Join us at Hub City Bookshop on May 8th at 6 pm for an evening with Julia Elliott in conversation with Ray McManus. With exuberance, ferocity, and astounding imagination, Julia Elliott’s Hellions jumps from the occult to the comic, from the horrific to the wondrous, in eleven stories of earthbound characters who long for the otherworldly.
Get a 10% discount on the book when you RSVP on Eventbrite and present it at the bookshop register!
In a plague-stricken medieval convent, a nun works on a forbidden mystic manuscript. In rural South Carolina, an alligator named Dragon becomes a beloved pet for a precocious, tough-talking twelve-year-old. During a long, muggy July, an adolescent girl finds unexpected power as her family obsesses over the horror film The Exorcist. On the outskirts of a Southern college town, a young woman resists the tyranny of a shape-shifting older professor as she develops her own sorceress skills. And at a feminist art colony in the North Carolina mountains, a group of mothers contends with the supernatural talents their children have picked up from a pair of mysterious orphans who live in the woods.
Julia Elliott is the author of the story collection The Wilds, a New York Times Book Review Editors’ Choice, and the novel The New and Improved Romie Futch (both from Tin House). Her work has appeared in The Georgia Review, Tin House, Conjunctions, and the New York Times. She has won a Rona Jaffe Writers’ Award, and her stories have been anthologized in Best American Short Stories and Pushcart Prize: Best of the Small Presses. She teaches English and Women’s and Gender Studies at the University of South Carolina and lives in Columbia with her husband, daughter, and five hens.

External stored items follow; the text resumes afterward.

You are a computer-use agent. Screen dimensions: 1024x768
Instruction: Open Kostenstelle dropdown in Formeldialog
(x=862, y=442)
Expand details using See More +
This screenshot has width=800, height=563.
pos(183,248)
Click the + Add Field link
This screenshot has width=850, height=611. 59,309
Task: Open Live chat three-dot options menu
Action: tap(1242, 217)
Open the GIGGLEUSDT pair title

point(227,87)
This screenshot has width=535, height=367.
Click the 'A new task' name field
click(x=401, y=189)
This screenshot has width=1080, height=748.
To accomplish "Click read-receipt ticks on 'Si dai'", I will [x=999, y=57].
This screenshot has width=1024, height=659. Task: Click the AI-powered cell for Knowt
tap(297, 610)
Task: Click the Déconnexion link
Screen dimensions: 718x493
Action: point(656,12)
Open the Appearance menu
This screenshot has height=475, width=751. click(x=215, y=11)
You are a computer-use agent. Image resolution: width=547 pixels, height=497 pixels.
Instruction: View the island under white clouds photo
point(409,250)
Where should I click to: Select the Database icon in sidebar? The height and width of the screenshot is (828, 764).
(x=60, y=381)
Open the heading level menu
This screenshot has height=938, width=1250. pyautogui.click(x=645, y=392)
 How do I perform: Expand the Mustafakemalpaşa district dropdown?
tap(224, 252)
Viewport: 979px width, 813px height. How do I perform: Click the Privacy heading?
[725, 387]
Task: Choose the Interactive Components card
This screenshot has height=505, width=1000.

Ray McManus is the author of four books of poetry: Punch. (winner of the 2015 Independent Publishers Book Award for Best Book of Poetry in North America), Red Dirt Jesus (selected by Alicia Ostriker for the Marick Press Poetry Prize 2011), and Driving through the country before you are born (winner of the South Carolina Book Prize in 2006), and a chapbook called Left Behind. He is the co-editor for the anthology Found Anew with notable contributors with South Carolina ties. His poems have been published in numerous journals such as Crazyhorse, Prairie Schooner, and POETRY magazine. He lives in South Carolina where he teaches for USC Sumter and serves as the Writer in Residence for the Columbia Museum of Art.